Methanocellaceae are known as RC-I methanogens and play a key role in CH4 production in paddy soil (Lu and Conrad 2005). Hydrogenotrophic Methanocellaceae were favored in nitrate treatments in early incubation stage (on day 5) in both gene and transcript levels. Wu et al. (2009) have observed the increase of hydrogenotrophic methanogens on the rice roots with the increasing application of N fertilizer in paddy soil. The increase of Methanocellaceae (based on both gene and transcript levels) may be stimulated due to application of N fertilizer in this study. Additionally, SO4 2− nearly kept at high level in nitrate-alone treatment during the whole incubation period, which probably stimulated the increase of Methanocellaceae. Lyu and Lu (2015) have reported that Methanocellales (as Methanocella arvoryzae and Methanocella paludicola) were most likely to use sulfate as a sulfur source and assimilate sulfate into biomass. High activity of Methanocellaceae (based on transcript level) was also observed in later incubation stage (on day 23) in all treatments. This shift could be explained by the change of H2 concentration in the headspace. Low H2 concentrations were favored Methanocellaceae (Lu and Conrad 2005; Peng et al. 2008). Previous studies found that Methanocellaceae predominated methanogenic activity at high temperatures (e.g., 45 °C) (Peng et al. 2008; Lu et al. 2015).
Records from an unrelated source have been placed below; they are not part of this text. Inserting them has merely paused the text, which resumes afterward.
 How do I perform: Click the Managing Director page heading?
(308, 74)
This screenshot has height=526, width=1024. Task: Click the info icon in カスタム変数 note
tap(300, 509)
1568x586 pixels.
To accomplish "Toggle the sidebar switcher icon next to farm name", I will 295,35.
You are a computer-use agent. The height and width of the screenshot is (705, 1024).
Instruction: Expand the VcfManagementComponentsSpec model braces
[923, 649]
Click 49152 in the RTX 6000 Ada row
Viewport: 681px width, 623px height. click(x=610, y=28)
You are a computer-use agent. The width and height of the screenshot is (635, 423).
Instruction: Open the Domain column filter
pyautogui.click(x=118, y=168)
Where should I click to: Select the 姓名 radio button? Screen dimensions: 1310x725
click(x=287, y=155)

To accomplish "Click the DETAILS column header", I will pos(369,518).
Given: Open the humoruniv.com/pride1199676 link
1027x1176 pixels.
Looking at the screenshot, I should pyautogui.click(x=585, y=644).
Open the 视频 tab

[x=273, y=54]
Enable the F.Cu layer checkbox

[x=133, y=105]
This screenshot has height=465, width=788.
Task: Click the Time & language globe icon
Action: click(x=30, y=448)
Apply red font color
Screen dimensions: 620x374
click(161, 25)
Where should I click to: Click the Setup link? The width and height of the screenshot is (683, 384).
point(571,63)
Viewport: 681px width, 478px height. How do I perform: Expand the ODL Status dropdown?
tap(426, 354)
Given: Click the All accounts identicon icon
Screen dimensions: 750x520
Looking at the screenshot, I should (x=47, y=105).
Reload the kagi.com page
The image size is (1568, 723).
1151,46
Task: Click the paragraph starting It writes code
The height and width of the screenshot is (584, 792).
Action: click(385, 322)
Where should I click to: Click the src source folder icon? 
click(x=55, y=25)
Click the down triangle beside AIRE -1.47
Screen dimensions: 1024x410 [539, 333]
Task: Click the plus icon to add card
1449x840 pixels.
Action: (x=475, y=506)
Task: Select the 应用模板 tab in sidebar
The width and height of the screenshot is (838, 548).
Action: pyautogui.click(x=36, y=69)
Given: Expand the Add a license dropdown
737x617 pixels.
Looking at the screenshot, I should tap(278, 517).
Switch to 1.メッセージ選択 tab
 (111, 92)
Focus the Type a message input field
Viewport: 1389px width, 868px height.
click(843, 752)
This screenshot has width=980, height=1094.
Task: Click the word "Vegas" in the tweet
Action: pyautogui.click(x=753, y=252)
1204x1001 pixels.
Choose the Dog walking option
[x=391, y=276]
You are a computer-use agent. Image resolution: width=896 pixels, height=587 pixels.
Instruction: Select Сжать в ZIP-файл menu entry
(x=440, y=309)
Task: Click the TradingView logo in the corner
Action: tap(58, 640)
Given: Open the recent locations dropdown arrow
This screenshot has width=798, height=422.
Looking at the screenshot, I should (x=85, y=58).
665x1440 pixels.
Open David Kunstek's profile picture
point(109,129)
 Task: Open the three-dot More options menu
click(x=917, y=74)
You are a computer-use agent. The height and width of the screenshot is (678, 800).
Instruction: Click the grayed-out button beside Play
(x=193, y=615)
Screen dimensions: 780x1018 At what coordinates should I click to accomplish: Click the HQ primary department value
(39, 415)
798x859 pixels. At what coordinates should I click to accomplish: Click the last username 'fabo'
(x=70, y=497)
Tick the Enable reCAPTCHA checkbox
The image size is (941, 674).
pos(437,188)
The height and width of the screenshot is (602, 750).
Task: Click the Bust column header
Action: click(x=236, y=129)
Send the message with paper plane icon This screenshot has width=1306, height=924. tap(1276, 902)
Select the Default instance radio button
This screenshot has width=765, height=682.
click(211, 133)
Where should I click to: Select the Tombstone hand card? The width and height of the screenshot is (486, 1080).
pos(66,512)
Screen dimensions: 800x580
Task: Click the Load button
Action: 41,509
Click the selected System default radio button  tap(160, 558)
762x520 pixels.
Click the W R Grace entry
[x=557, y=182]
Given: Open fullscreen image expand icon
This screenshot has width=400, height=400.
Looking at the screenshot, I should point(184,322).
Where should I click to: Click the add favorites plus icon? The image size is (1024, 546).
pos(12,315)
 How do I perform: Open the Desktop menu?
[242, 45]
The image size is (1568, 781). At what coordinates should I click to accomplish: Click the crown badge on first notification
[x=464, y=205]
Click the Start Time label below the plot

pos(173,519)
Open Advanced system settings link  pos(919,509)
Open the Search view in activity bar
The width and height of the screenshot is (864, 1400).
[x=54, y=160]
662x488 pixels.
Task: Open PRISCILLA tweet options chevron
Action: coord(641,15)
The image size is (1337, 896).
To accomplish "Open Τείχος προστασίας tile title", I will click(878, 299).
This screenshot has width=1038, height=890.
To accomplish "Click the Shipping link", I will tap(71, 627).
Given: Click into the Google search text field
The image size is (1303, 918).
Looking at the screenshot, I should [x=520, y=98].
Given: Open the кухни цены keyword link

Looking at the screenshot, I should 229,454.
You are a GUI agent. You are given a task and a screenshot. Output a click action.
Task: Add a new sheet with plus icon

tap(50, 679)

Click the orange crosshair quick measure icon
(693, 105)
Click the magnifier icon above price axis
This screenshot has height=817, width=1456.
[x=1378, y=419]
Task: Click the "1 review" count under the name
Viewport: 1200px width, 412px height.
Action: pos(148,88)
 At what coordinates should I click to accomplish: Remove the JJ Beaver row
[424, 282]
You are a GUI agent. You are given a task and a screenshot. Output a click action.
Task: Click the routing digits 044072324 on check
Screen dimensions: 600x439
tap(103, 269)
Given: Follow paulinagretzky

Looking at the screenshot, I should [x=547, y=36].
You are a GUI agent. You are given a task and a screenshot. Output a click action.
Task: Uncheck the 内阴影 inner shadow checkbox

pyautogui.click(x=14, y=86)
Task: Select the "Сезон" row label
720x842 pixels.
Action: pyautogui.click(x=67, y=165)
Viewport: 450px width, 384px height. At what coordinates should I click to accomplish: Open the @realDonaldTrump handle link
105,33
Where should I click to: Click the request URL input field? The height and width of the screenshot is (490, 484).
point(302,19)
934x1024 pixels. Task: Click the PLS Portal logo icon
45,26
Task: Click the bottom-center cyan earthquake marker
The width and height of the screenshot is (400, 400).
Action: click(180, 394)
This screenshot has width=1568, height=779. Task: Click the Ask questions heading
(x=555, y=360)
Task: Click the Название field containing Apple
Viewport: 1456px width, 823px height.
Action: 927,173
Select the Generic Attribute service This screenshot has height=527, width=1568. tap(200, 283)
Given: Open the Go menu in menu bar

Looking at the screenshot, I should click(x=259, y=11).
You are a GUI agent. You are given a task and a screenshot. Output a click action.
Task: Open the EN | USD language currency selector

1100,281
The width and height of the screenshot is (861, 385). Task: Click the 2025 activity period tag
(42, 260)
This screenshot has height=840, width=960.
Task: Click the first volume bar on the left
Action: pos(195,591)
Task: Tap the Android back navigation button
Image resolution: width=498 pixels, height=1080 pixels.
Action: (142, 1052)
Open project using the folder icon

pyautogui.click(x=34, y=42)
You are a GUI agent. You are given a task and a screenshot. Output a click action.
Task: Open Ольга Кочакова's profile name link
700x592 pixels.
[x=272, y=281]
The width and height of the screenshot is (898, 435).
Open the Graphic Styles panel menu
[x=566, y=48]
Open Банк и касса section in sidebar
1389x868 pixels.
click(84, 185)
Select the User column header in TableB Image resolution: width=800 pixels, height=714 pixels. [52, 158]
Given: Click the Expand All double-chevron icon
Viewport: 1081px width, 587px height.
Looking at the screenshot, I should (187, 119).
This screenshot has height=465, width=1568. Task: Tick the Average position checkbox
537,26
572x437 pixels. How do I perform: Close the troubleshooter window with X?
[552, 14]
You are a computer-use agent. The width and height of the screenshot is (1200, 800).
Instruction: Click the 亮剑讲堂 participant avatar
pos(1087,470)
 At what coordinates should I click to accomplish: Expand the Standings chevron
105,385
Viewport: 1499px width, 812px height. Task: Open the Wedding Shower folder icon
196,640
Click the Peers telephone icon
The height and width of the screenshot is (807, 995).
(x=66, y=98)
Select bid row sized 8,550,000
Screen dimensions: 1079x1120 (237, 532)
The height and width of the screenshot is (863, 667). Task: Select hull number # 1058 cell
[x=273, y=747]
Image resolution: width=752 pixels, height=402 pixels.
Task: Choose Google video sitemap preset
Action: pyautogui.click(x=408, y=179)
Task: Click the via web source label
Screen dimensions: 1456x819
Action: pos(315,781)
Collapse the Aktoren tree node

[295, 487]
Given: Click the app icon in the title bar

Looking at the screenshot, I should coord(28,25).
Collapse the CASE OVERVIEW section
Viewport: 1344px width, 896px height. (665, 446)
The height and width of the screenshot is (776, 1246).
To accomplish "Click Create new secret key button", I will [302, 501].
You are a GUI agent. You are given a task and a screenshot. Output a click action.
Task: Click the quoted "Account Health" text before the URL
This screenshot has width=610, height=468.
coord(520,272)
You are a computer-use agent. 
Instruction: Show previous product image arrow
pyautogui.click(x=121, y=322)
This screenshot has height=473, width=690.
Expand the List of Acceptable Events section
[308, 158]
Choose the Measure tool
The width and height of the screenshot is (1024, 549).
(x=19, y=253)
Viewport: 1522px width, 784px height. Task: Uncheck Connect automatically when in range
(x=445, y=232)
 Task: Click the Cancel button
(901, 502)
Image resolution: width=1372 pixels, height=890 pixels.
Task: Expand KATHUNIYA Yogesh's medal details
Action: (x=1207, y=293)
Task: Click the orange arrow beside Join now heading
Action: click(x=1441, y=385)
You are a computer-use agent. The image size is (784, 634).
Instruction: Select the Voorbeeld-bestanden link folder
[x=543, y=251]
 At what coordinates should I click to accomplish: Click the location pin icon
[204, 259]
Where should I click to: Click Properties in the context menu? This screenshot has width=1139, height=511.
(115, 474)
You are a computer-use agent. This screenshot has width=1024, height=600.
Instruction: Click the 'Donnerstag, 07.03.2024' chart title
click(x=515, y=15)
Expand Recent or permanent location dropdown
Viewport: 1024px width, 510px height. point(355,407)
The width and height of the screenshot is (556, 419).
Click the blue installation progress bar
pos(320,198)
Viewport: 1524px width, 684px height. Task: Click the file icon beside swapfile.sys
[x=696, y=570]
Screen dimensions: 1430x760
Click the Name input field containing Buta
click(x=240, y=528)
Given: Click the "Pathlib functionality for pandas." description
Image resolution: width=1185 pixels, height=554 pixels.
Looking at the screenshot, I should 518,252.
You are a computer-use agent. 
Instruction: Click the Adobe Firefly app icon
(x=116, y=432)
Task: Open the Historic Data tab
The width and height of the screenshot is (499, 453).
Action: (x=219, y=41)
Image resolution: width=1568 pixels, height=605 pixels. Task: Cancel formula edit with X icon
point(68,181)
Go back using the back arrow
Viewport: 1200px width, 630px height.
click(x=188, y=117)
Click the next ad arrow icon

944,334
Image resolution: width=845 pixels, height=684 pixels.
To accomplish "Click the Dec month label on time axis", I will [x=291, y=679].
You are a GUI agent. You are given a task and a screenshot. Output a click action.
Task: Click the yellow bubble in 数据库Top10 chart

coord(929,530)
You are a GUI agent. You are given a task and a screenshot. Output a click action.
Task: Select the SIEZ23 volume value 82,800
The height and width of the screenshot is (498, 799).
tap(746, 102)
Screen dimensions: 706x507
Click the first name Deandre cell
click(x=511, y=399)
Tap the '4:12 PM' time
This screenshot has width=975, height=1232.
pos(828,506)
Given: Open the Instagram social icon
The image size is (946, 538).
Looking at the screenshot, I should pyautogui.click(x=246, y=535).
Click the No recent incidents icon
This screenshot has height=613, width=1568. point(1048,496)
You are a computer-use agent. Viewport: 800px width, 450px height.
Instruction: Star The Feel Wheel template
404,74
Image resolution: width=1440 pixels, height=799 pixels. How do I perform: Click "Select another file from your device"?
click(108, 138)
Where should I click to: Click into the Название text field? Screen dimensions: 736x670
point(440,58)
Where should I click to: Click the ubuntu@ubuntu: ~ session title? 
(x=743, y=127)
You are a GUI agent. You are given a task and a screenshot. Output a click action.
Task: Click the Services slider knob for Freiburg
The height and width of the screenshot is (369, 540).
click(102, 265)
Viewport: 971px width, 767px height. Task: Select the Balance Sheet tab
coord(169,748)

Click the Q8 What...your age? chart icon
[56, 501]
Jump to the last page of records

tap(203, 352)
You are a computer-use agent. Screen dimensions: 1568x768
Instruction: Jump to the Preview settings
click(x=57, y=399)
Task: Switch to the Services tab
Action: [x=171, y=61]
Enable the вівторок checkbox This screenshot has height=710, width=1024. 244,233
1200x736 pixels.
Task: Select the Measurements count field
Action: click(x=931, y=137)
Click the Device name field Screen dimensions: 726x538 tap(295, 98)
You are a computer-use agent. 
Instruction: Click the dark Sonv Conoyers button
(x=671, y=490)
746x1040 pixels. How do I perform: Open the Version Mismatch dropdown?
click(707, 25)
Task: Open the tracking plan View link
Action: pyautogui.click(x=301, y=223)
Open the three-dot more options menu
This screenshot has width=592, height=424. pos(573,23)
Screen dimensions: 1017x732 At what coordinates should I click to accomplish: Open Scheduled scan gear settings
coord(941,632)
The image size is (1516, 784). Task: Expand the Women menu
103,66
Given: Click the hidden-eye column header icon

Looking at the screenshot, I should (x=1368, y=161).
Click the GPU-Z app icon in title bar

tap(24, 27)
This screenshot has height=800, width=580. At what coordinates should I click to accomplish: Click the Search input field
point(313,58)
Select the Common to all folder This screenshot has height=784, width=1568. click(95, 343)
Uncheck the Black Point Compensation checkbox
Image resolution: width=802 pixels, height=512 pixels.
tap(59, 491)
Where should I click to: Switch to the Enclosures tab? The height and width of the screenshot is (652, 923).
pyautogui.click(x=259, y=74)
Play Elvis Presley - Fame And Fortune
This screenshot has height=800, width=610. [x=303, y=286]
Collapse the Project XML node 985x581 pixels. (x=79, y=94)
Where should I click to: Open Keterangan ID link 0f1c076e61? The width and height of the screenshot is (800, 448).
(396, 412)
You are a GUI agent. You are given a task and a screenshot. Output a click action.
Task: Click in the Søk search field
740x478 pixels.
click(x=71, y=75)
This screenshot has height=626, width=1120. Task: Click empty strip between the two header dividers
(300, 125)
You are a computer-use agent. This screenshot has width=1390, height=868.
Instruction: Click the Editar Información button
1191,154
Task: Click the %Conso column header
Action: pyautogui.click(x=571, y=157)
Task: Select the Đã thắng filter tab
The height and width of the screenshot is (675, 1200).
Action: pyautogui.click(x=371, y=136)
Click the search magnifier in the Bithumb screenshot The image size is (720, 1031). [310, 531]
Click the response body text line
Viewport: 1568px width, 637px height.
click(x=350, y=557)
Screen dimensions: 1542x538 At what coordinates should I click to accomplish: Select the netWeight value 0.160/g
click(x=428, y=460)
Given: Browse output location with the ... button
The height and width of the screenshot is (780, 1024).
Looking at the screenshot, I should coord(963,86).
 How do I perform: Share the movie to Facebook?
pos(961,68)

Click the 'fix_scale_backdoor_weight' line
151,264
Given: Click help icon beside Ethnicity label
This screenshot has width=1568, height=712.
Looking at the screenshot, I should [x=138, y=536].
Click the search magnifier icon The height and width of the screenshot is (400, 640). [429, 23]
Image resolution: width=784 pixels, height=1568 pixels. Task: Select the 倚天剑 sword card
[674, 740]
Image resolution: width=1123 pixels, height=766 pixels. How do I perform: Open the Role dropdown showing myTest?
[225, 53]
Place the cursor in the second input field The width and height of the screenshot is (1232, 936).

Methanocellaceae increased at 30 °C in our study, indicating that they can also play an important role in CH4 production at moderate temperatures.

Methanobacteriaceae using H2 plus CO2 have been isolated from rice field soil (Joulian et al. 1998). In this study, Methanobacteriaceae were favored in the treatments with straw application, which could be explained by variation of H2 concentration (Lu and Conrad 2005; Peng et al. 2008), indicating that Methanobacteriaceae contributed to CH4 production in straw-applied rice field soil.

In conclusion, nitrate amendment suppressed the straw-induced increase in CH4 production in laboratory incubations. Methanogenic community structures, as determined by mcrA gene analysis, changed in response to straw addition, but at mcrA transcript level, methanogenic community structures showed more sensitive, revealing differential response to a combined addition of nitrate and straw, as well as temporal fluctuations. These results suggest that nitrate application could alleviate CH4 production during anaerobic degradation of rice straw in paddy soils by inhibiting the production of substrates such as H2 and acetate and thus might influence CH4 emission from rice fields and even its contribution to global warming. Investigating the CH4 production and the dynamics of the methanogenic archaeal community upon rice straw and/or nitrate addition in paddy soils could provide insights into C and N biogeochemical cycles in rice fields and even further important suggestions for regulating CH4 emission from rice field soils via agricultural management practices.